The lines from the one containing "Given: Uncheck the" to the end of the entries, both included, are what you need to transcribe exactly, without pictures and without anything else.

DATA RECORDS section start

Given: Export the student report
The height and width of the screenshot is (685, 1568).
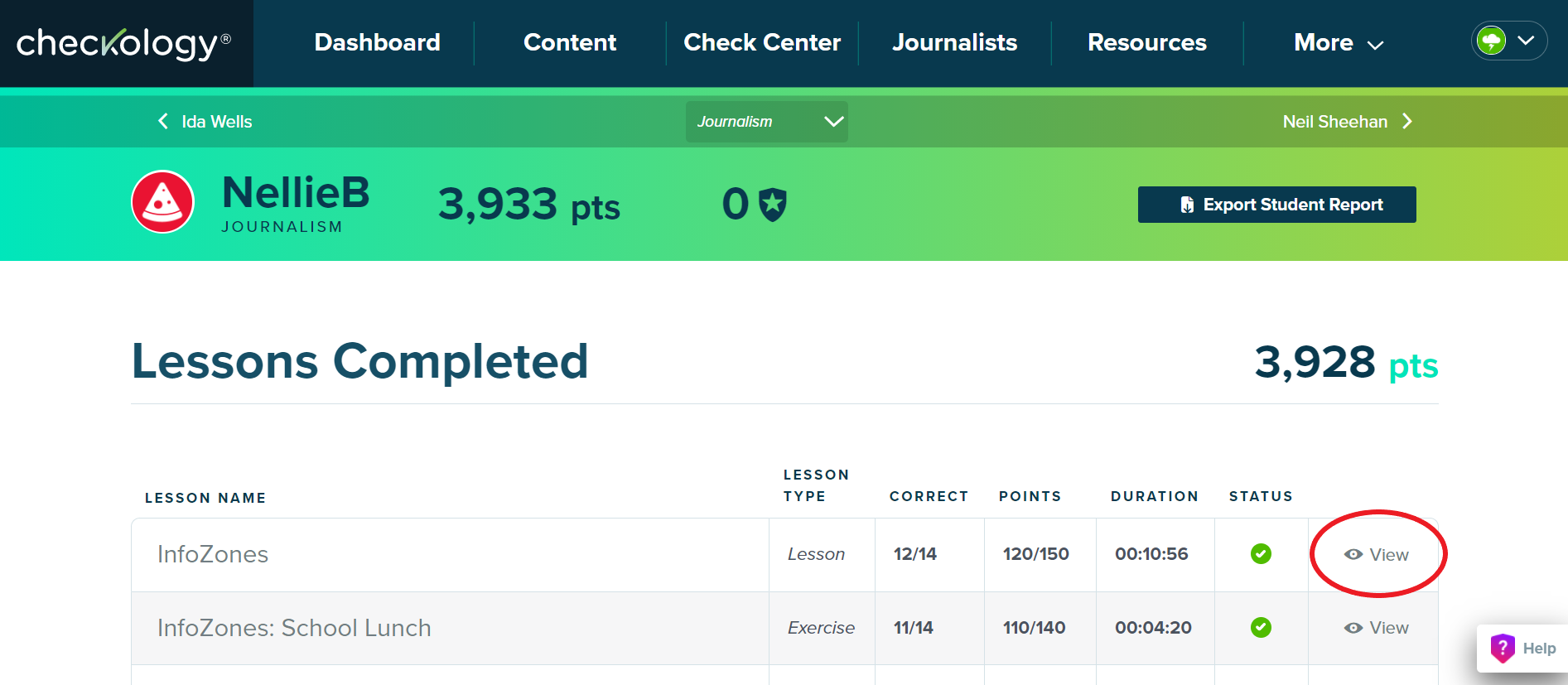Looking at the screenshot, I should 1276,205.
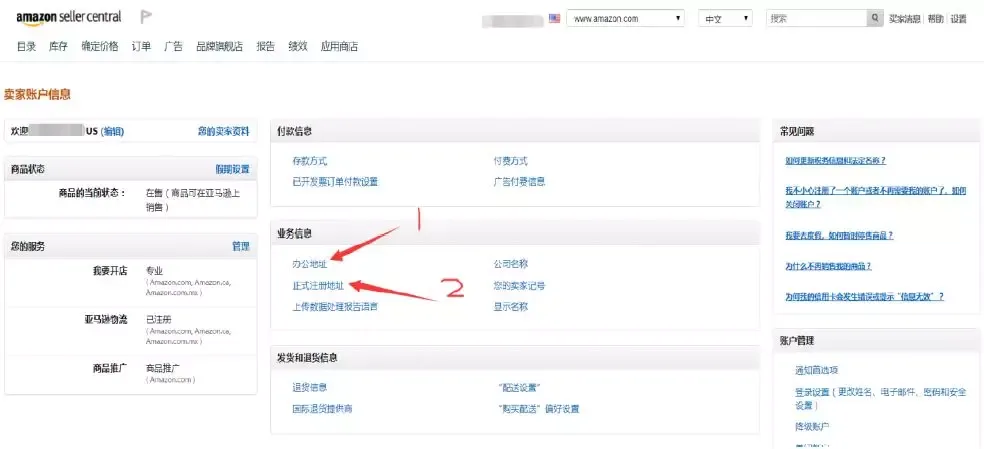Open the 应用商店 menu

point(339,46)
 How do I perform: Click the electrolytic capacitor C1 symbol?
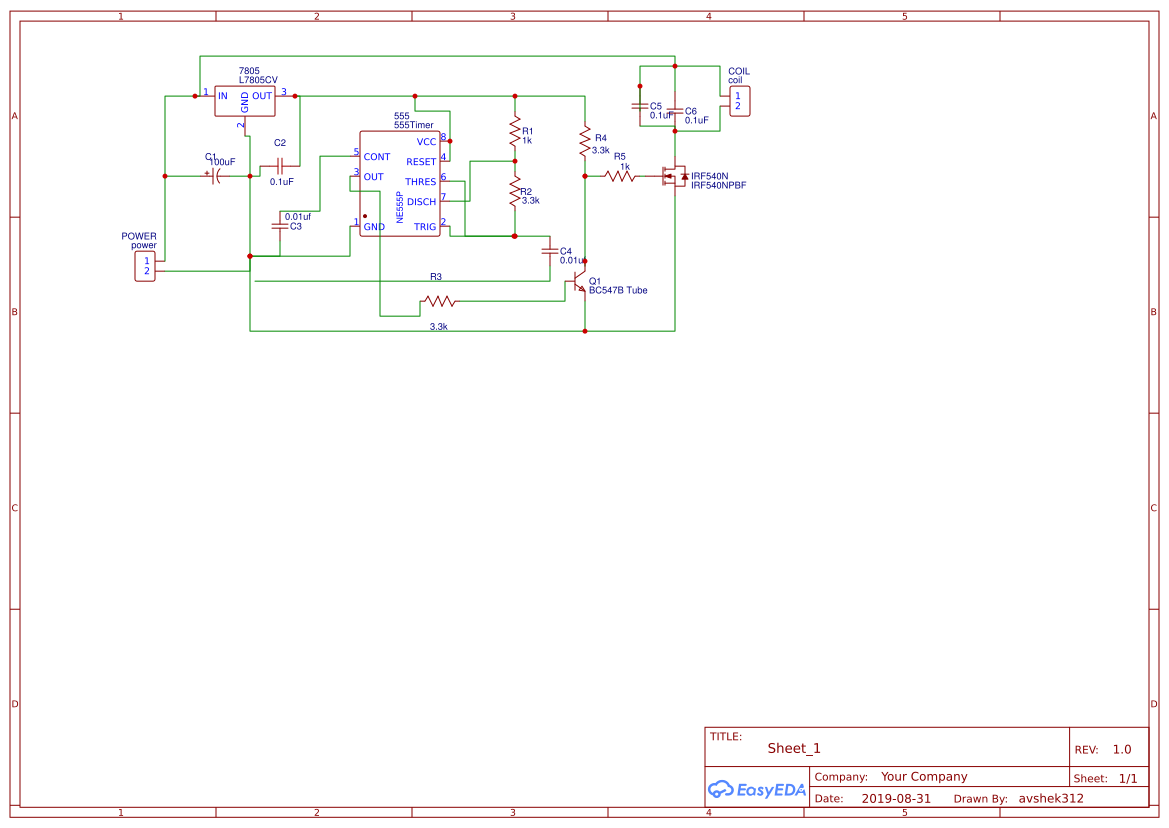tap(213, 176)
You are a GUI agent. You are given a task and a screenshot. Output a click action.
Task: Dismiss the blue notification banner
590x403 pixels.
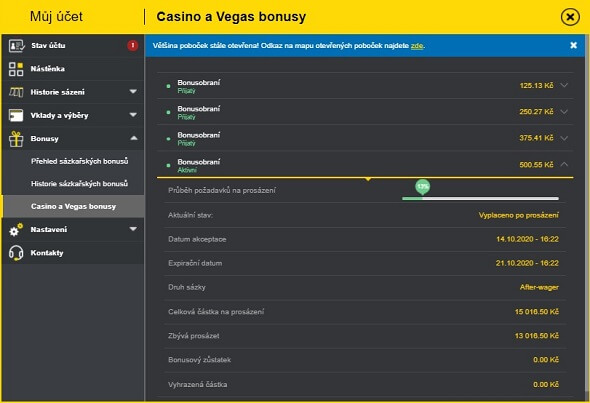click(x=573, y=46)
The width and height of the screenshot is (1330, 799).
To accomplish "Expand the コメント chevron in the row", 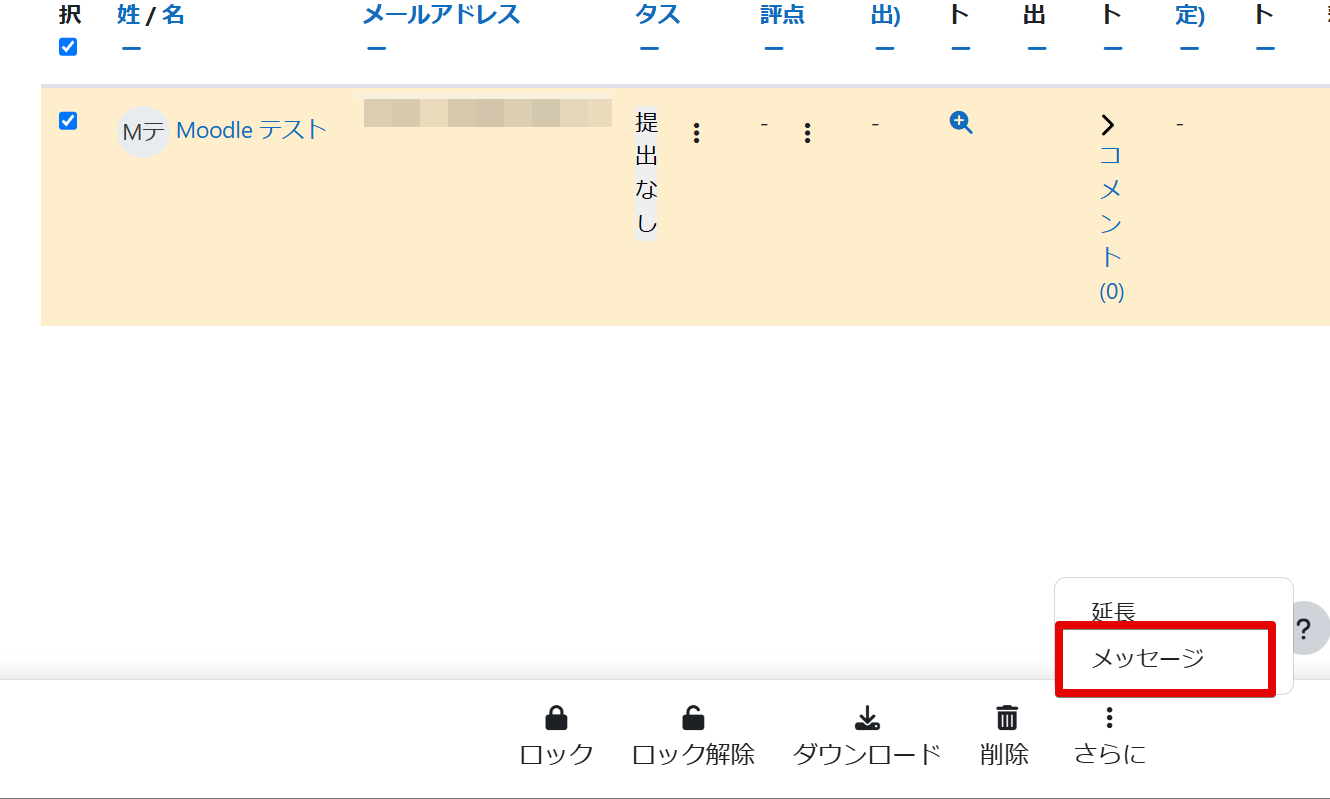I will click(x=1108, y=124).
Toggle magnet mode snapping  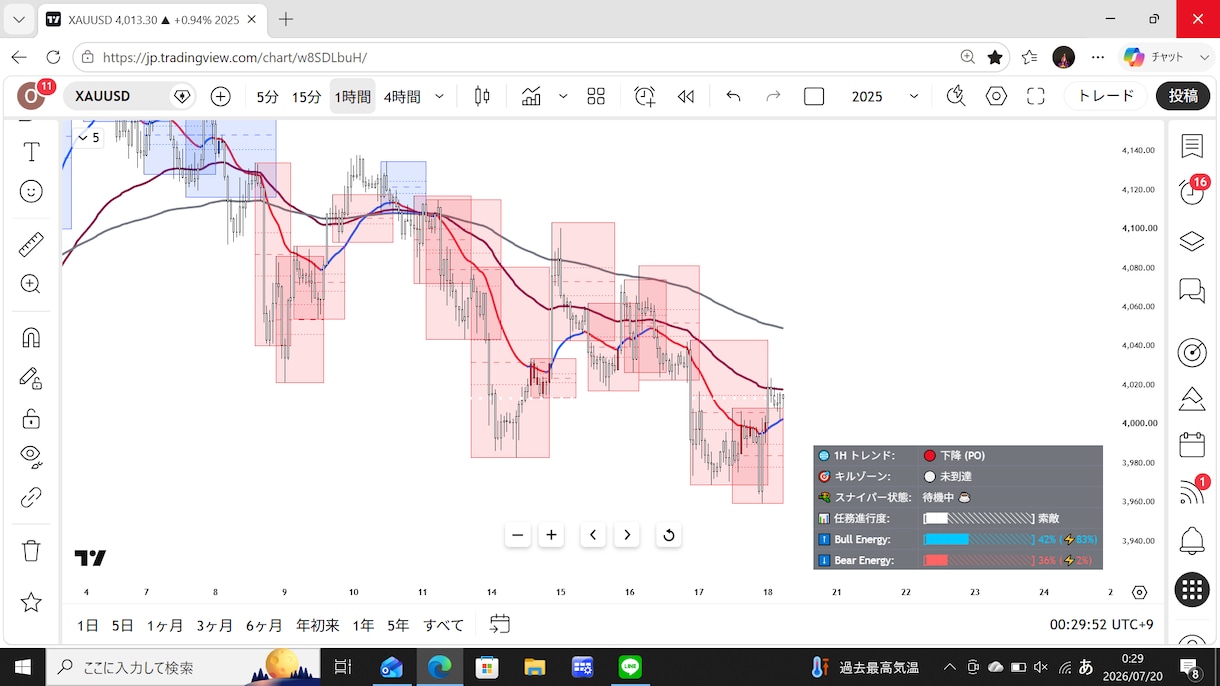pyautogui.click(x=31, y=337)

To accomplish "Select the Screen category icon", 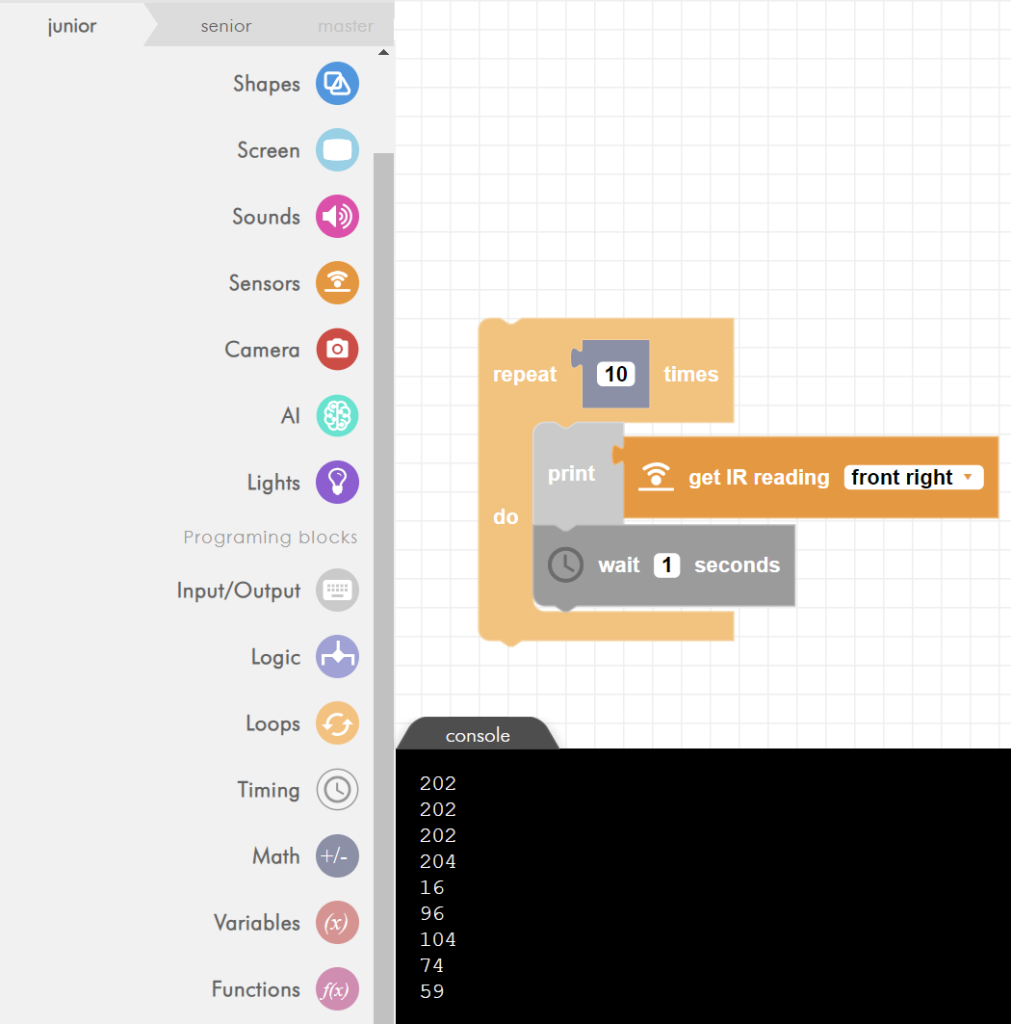I will click(337, 150).
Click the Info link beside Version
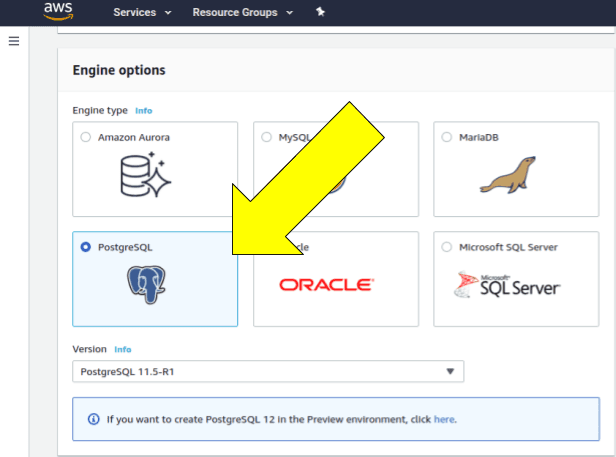The height and width of the screenshot is (457, 616). (122, 350)
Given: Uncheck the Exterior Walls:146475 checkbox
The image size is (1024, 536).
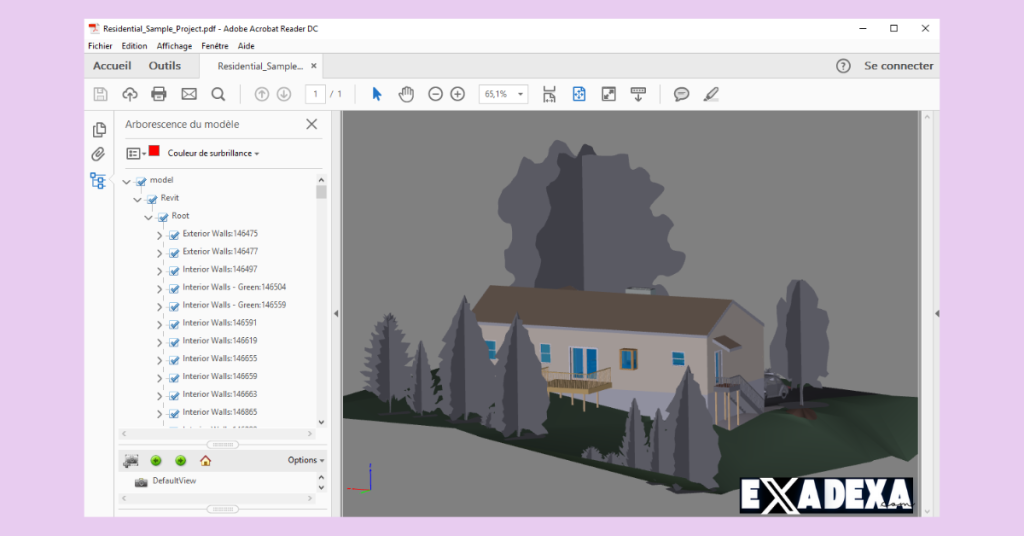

DATA RECORDS section end

**PROBLEM SOLUTION:**
Given: Uncheck the Exterior Walls:146475 checkbox
The image size is (1024, 536).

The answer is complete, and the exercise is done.